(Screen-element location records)

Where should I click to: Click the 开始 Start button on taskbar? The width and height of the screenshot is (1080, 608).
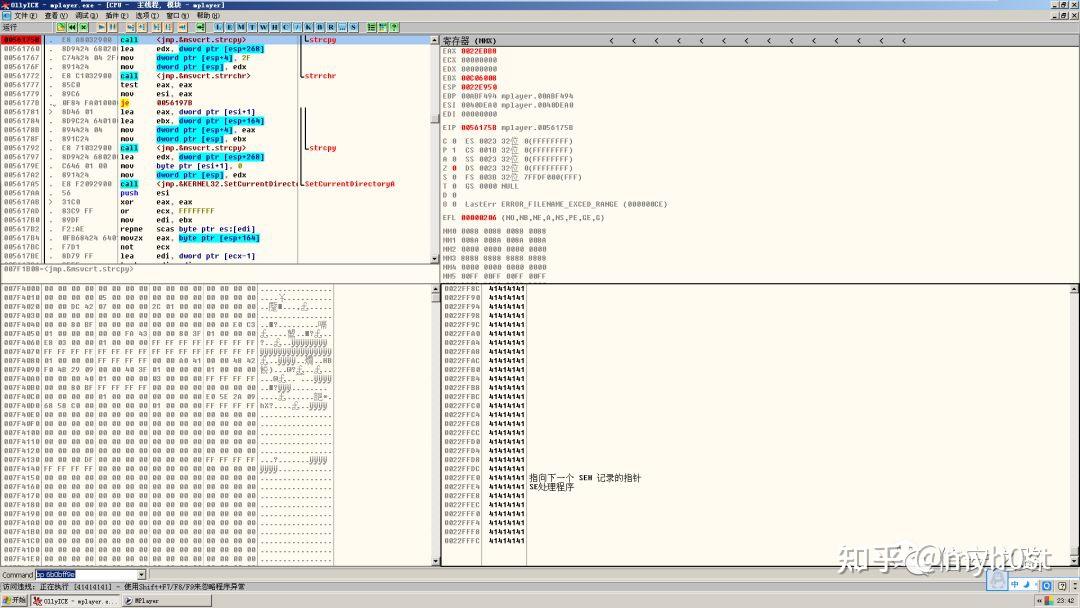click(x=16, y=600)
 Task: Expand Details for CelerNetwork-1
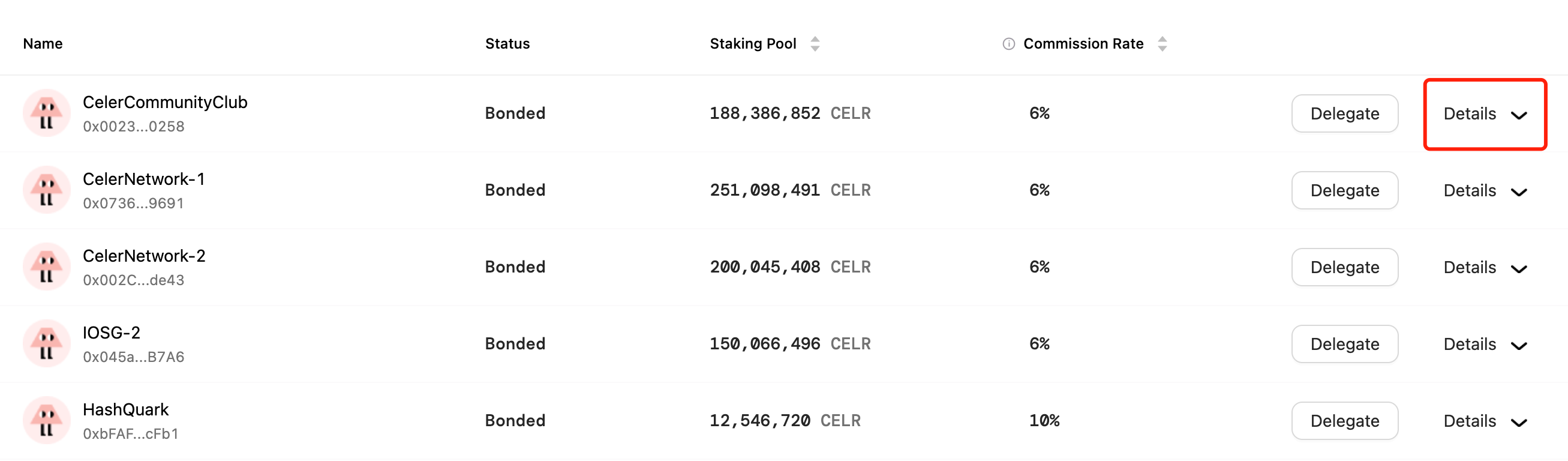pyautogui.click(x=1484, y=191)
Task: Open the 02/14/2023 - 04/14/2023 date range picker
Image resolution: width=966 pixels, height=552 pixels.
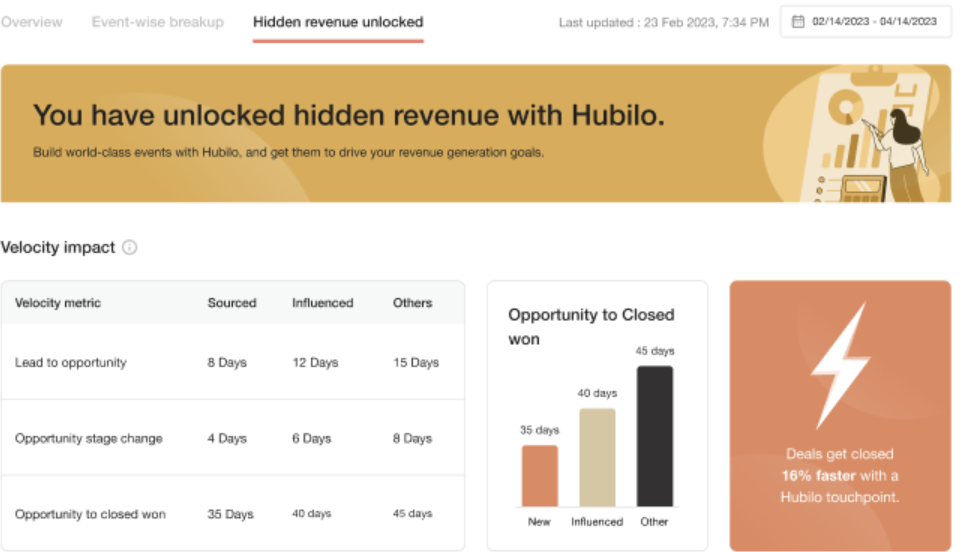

### WHAT THE TASK ASKS
Return, unchanged, the material running from the line containing "Task: Expand Details for CelerNetwork-1" through the end of the material, with both ends included. Leave the pictures out of your answer.

### OUTPUT OF THE TASK
 Task: Expand Details for CelerNetwork-1
pyautogui.click(x=1484, y=191)
Task: Open the 02/14/2023 - 04/14/2023 date range picker
Image resolution: width=966 pixels, height=552 pixels.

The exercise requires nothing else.